Competitive Information Disclosure with Multiple Receivers

03/05/2021 ∙ by Bolin Ding, et al. ∙ 0

This paper analyzes a model of competition in Bayesian persuasion in which two symmetric senders vie for the patronage of multiple receivers by disclosing information about the qualities (i.e., binary state – high or low) of their respective proposals. Each sender is allowed to commit to a signaling policy where he sends a private (possibly correlated) signal to every receiver. The sender's utility is a monotone set function of receivers who make a patron to this sender. We characterize the equilibrium structure and show that the equilibrium is not unique (even for simple utility functions). We then focus on the price of stability (PoS) in the game of two senders – the ratio between the best of senders' welfare (i.e., the sum of two senders' utilities) in one of its equilibria and that of an optimal outcome.

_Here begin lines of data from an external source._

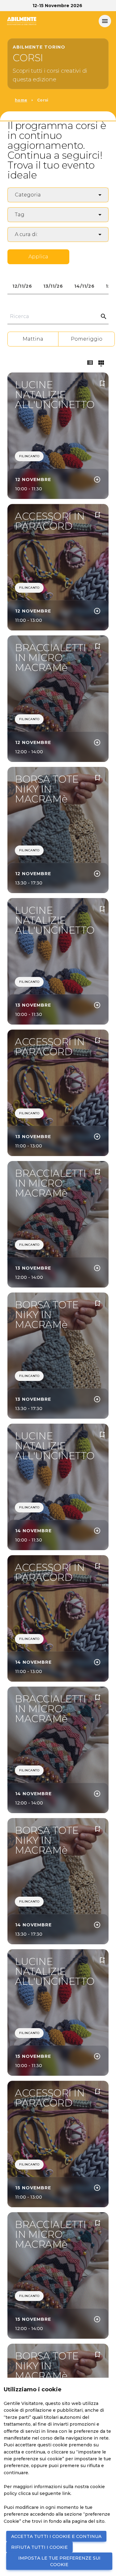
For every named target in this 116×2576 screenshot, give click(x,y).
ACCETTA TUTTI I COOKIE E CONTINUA (56, 2536)
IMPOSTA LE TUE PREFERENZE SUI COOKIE (59, 2561)
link (66, 2493)
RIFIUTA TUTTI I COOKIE (39, 2547)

When senders' utility function is anonymous submodular or anonymous supermodular, we analyze the relation between PoS with the ex ante qualities λ (i.e., the probability of high quality) and submodularity or supermodularity of utility functions. In particular, in both families of utility function, we show that PoS = 1 when the ex ante quality λ is weakly smaller than 1/2, that is, there exists equilibrium that can achieve welfare in the optimal outcome. On the other side, we also prove that PoS > 1 when the ex ante quality λ is larger than 1/2, that is, there exists no equilibrium that can achieve the welfare in the optimal outcome. We also derive the upper bound of PoS as a function of λ and the properties of the value function. Our analysis indicates that the upper bound becomes worse as the ex ante quality λ increases or the utility function becomes more supermodular (resp. submodular).